The Japanese manufacturer of a train that derailed in Taiwan said he has discovered the design flaw responsible for the crash.
On October 21, a train in Yilan in Taiwan’s northeast came off the rails on a curve while traveling at almost 149 kmh (87 mph), nearly twice the speed limit.
Eighteen people were killed and 187 injured in the island’s worst rail crash in decades.
Naoki Sato, an official at Nippon Sharyo, told Reuters on Friday that the company’s investigation into the crash had discovered the flaw.
He said the flaw was in the blueprint for wiring the connection of the train’s automatic train protection safety system to the control station.

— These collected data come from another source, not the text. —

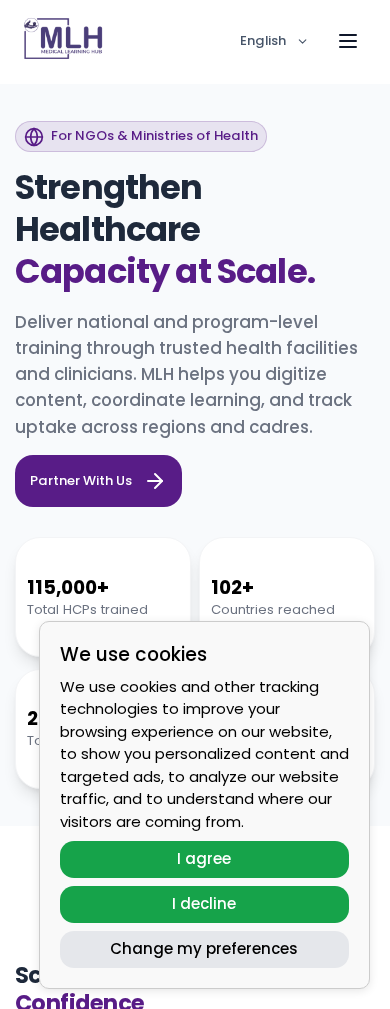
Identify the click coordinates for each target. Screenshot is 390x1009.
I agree (204, 858)
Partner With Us (81, 480)
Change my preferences (204, 948)
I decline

He said the system failed to alert the central control system that an automatic safety feature had been turned off.
The official said there is no problem with the safety system itself, which is designed to automatically apply the brakes when the train exceeds the speed limit.
Nippon Sharyo’s Sato said the flawed blueprint was used in 19 train sets built for Taiwan, including the one that crashed.
He said any decision on whether to fix the wiring was up to the Taiwan rail authority, which owns the trains.
The Taiwan Railways Administration said in a statement it has asked Nippon Sharyo for a more detailed explanation.
It did not elaborate.
It was not immediately clear whether the remaining 18 trains were currently in operation.
The train’s driver, You Zhen-zhong, told a court last month he switched off the speed-control system to boost the train’s power when it slowed down on an earlier stretch of the journey.
The public defender for Mr Zhen-zhong said he knew he had to turn the protection system back on but failed to do so.
He said this was because he was busy communicating with other coordinators about a separate problem with the train’s speed.
Shares in train manufacturer Nippon Sharyo Ltd plunged by the daily limit in Tokyo.
It lost 17 per cent to a near-2-1/2-year low, after news of the design flaw.